The treatment of depression using imagery of the brain appears to resemble this phenomenon.
What does this tell us?
If depression has a physiological component, and this component can be manipulated by thought, then mood is not only influenced by thought, but can also be changed by guided thought. Does this mean that we can simply decide to change our moods at any time? No. This study does not suggest this at all. But, it does bring up important questions about addiction.
The question is this: how much of our cravings and impulses, the ones that seem to run so deep, are attributable to the imagery we receive and the changes this imagery has on our brains? Do we see the world as bleak and hopeless because we have created bleak and hopeless worlds around us?
I think we need to look at how we are influencing ourselves, and whether this influence is positive or not. What does modern architecture do to us?
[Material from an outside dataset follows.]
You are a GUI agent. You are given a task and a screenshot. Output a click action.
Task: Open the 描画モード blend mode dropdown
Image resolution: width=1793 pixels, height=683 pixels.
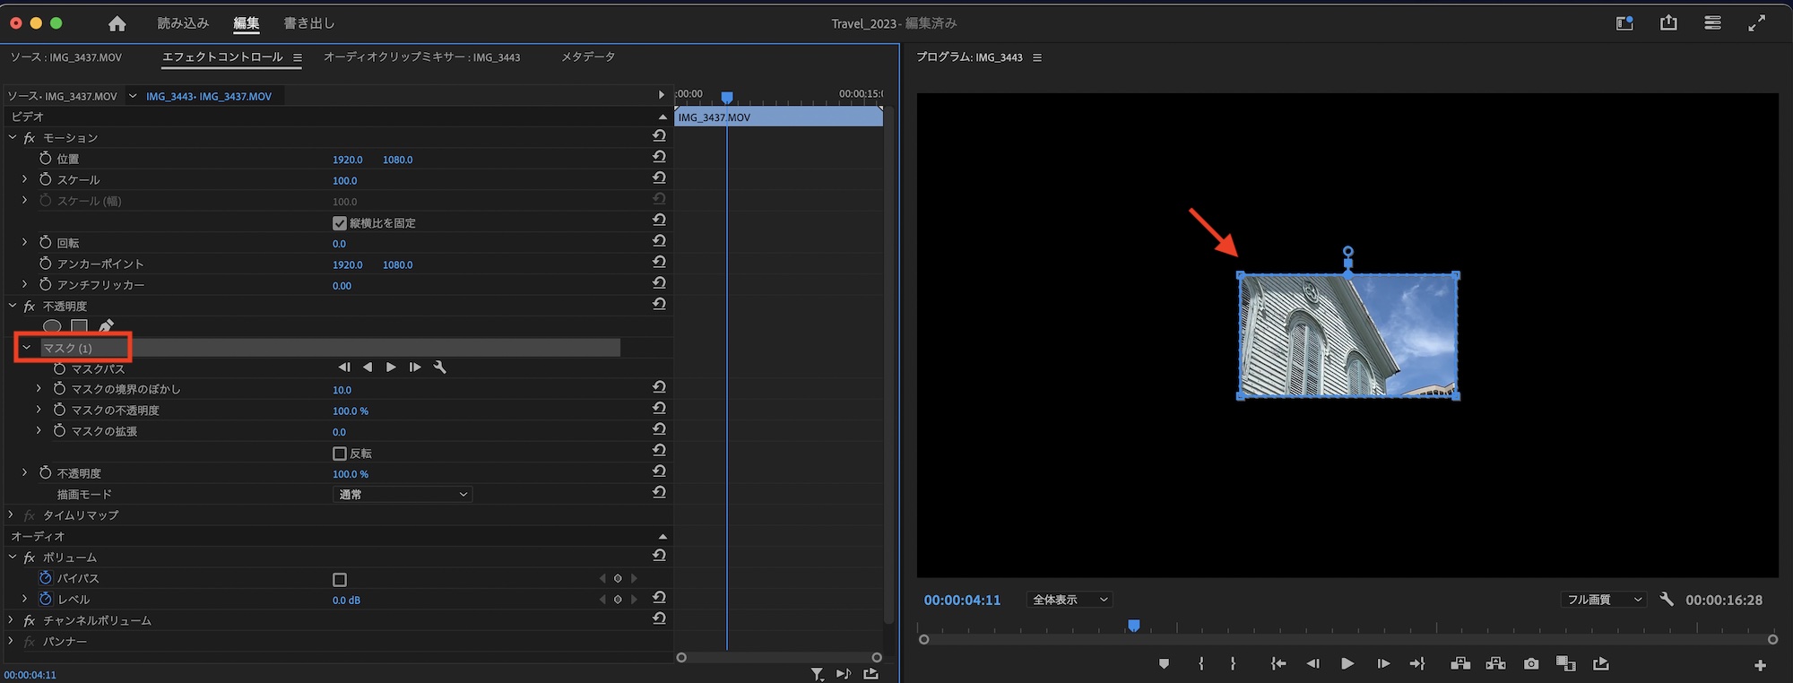click(403, 495)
More importantly, what is the entertainment industry drumming into our heads in ways that we do not realize?
Sure, there are not accompanying photos of the brain to 'reinforce' the message as used in this study, but the study is showing a very short period of time where demonstrable changes were taking place. The study opens the possibility that brain changes can be made, and accelerated using brain imagery, but this does not exclude slower processes without the confirmation.
Again, we are talking about the 'brain' as opposed to the 'mind.' Perhaps, the mind may be able to function well on a certain plane which the brain suffers for it.
Here's another study:
This one concludes that stress 'shrinks' the brains of people who have 'healthy' minds. Eventually, the damage done to the brain system then, in turn (like depression), affects the mind in a negative way.
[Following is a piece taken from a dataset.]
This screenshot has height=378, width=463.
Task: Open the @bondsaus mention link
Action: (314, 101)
So, we may think that our minds are dealing well with the stress, but in reality we are experiencing brain damage that will affect our minds later on when we exit the stress. If we are bombarding our minds with negative images, could we be altering our brains in such a way that escaping the draw of these images becomes inescapable?
I suppose my real question is this: are we creating the modern escalation of addictions by flooding our minds with images that alter us and leave us vulnerable to addiction?
It would seem that our modern world has expanded to a point we cannot tolerate according to our nature. We are aware of far more than we ever have in any point in history. We are intimately connected to the entire world, and see consequences in every act. Are we overloading ourselves with concerns and cares which increase our worries and concerns, making them intolerable without some reliance on a Higher Power to keep this world of madness from exploding?
I have not even gotten into music and the forces of nature battling our sedentary lives...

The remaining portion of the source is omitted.